Tuesday, May 03, 2005

Garlic and Cholesterol

You'd think if there was an easy, effective, vastly cheaper, and (almost) side-effect free alternative to pharmaceutical drugs for lowering cholesterol, people would grab it. There just may be. But I'm at a loss to explain why it just sits there in a bin at the grocery store left to sprout while hypercholesterolemics elect to unscrew the cap on their statins, down their little orange pill, and endure the drain on their muscle strength and checking account. Maybe it's the lack of desire to change one's diet. (Sacrosanct as it is.) Maybe it's the time involved in crushing a clove. Maybe it's the taste, or smell, or the lingering quality. If I had a choice, understandably not everyone does, it would be to stink of garlic than to invite liver or kidney failure, two of the more serious conditions related to taking statins. In fact, I credit my garlic consumption (among a few other habits) with keeping my cholesterol numbers in check as I age.

I need to say ... I believe there's a strong genetic influence contributing to cholesterol levels. And certainly, anyone with a history of heart disease needs to take aggressive action. Statins, taken religiously and in high enough doses can really dent those levels. But for a whole lot of otherwise healthy folks whose levels are just borderline high, there are a wealth of alternatives to try before filling the statin prescription. Garlic is just one. (Here's another.)

(Items from a data source)
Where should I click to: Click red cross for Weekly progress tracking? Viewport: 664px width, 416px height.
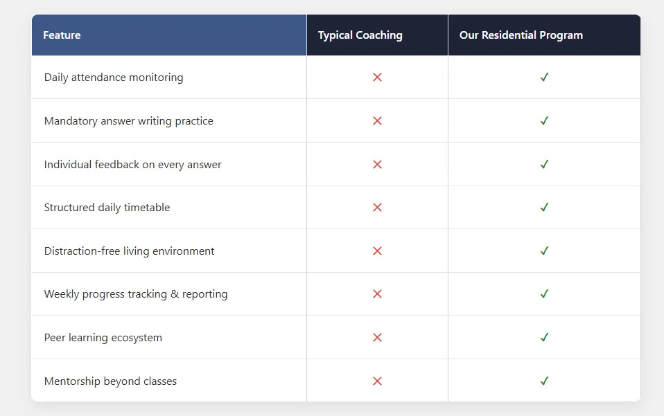pyautogui.click(x=377, y=294)
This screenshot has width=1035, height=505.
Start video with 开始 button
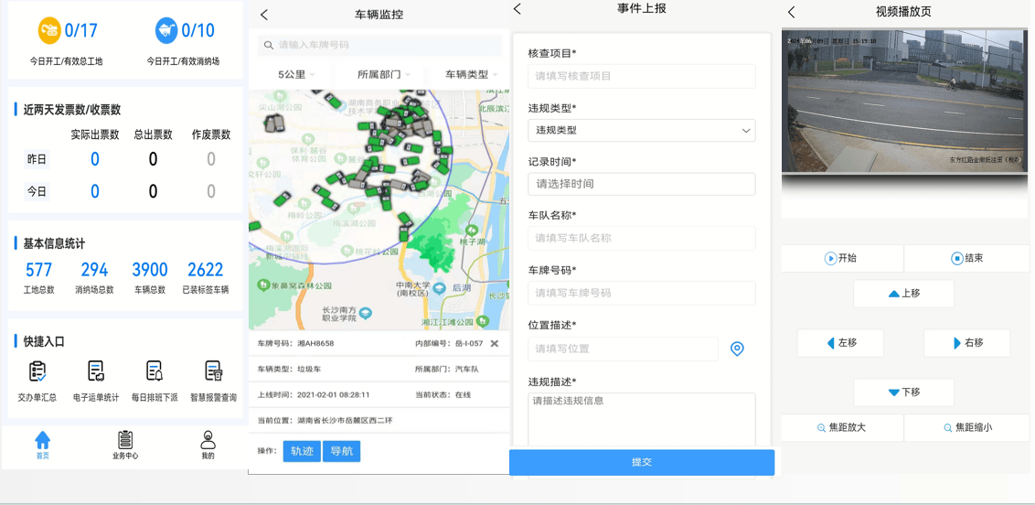(841, 259)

EXERCISE 1:
Reproduce the stretch of the post on garlic and cholesterol from "I need to say" through "one. (Here's another.)".
EXERCISE 2:
Continue the post on garlic and cholesterol from its final sentence.

ANSWER AREA 1:
I need to say ... I believe there's a strong genetic influence contributing to cholesterol levels. And certainly, anyone with a history of heart disease needs to take aggressive action. Statins, taken religiously and in high enough doses can really dent those levels. But for a whole lot of otherwise healthy folks whose levels are just borderline high, there are a wealth of alternatives to try before filling the statin prescription. Garlic is just one. (Here's another.)

ANSWER AREA 2:
How It Works
The natural sulphur compounds in garlic are thought to act in a similar way as statins; they both inhibit an enzyme required for making cholesterol in our body.1

(A bonus for garlic - it's also been shown to reduce blood pressure, keep the blood from forming clots, prevent or slow the development of cancer, and keep at bay all those nasty microorganisms that lead to general human suffering. But those are for future posts.)

How To Take It
Unfortunately, garlic supplements don't show a consistently good effect on cholesterol in studies. (Positive studies show garlic can reduce total cholesterol by about 10%, and LDL by about 13%.) One reason - supplements typically concentrate one or a few compounds in garlic, which represent only a handful of garlic's suspected active ingredients. Varying potency of compounds in supplements, and lack of standardization (how much of what form is included) may also contribute to studies' lackluster results.

The best bang for your buck is still the raw deal, uncooked, and preferably ingested within 20 minutes of crushing. One of the primary active ingredients, allicin, is made available when the garlic is cut, sliced, minced, pressed, crushed, smashed, or otherwise broken apart and exposed to air ... but is inactivated when heated. (So don't swallow a whole clove ... you won't get much allicin and your esophagus will be sore for days!)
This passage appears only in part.